Da ragazzo andavo spesso a sciare la domenica, o coi treni della neve o sui pullman. Appena questi ultimi arrivavano, uno della cricca correva ad occupare tutti i sedili in coda. Era il posto del casino. Lì appariva il vino coi panini, lì si fumava, si rideva, si cantava, si raccontavano le barzellette sconce, si corteggiavano le ragazze. Poi ci s’incrociava sulle piste, ma l’appuntamento era per la sera, stessa corriera e stessi posti. Chi aveva ‘agganciato’ una testa e se l’era cucinata anche sulla neve, si metteva accanto a lei e dopo un po’ “consumava”, nel senso che limonava, e già lì era un fioccare di sfottò invidiosi da parte di chi era rimasto a becco asciutto.

Il sottofondo musicale erano i cori. In genere mazzolin di fiori e valsugane, ma per far cantare tutti s’intonavano anche robe demenziali come “e un pompista, pì ‘n aotr pompista, fan doi pompista” oppure “la Svizzera, la Svizzera, la Svizzera l’è una nazion” oppure la lunghissima “A j’è j’alpin a la stassion ch’a speto ‘l treno, e quand che ‘l treno a l’è rivà, a l’è fermàsse”.

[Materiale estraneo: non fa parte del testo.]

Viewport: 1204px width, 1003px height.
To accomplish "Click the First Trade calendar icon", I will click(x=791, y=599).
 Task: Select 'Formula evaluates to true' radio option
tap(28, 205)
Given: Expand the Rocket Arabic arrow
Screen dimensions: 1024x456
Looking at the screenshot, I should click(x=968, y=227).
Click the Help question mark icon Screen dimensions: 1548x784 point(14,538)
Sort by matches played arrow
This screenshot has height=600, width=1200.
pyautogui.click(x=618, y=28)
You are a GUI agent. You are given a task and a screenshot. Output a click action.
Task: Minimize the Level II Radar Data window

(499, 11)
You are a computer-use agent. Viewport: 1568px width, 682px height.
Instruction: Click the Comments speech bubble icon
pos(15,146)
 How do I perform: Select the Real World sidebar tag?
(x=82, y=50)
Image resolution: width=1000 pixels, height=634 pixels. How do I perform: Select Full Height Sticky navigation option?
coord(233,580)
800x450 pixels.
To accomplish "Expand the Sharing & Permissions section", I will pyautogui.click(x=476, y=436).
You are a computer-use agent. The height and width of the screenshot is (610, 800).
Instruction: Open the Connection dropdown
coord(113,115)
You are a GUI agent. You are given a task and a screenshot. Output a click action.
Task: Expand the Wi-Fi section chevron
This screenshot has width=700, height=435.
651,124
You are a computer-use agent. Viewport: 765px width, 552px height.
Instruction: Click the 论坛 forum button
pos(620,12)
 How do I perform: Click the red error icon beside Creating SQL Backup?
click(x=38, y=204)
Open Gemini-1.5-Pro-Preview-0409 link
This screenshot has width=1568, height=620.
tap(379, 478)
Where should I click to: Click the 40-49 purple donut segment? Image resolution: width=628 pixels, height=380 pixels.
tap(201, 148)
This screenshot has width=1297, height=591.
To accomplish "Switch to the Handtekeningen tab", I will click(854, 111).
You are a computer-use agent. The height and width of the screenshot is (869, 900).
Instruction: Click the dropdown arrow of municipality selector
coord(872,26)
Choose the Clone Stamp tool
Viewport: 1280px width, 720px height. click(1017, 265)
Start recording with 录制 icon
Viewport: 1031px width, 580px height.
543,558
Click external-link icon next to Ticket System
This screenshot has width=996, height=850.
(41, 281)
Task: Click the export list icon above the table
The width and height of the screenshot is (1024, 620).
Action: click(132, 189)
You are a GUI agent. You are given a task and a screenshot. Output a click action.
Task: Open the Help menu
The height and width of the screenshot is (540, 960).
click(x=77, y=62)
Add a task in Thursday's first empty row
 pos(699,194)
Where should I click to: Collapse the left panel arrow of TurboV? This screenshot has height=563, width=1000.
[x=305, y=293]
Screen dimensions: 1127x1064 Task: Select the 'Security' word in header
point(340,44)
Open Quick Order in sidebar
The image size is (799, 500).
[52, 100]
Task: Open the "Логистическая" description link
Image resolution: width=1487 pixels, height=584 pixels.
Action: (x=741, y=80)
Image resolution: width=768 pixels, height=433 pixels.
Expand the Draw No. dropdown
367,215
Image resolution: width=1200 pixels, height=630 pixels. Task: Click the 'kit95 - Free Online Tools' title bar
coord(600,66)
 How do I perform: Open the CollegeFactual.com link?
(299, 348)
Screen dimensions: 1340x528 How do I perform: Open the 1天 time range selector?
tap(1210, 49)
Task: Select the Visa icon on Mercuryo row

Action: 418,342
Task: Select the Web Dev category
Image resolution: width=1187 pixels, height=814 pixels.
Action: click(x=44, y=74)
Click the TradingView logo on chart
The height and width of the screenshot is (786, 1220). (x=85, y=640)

Alla fine, quando le ugole erano stanche, tiravo fuori l’armonica a bocca e suonavo. Avevo imparato in collegio, ero bravo, ma per due complimenti mi fregavo. Me lo spiegò il cardinale (goliardico) Renzo Ozzano. Lui era sempre il mattatore delle feste, grande barzellettiere idolatrato dalle fanciulle. “Chissà quanto cucchi” gli dissi una volta. “Macché – disse lui – se ci tieni a caricare stai zitto e vai di sguardi e pressioni sulla spalla dietro al capannello. Chi al centro suona la chitarra o l’armonica, chi fa ridere tutti, alla fine si ritrova da solo con gli sfigati e le cozze, e gli altri infrattati a consumare”. Aveva ragione.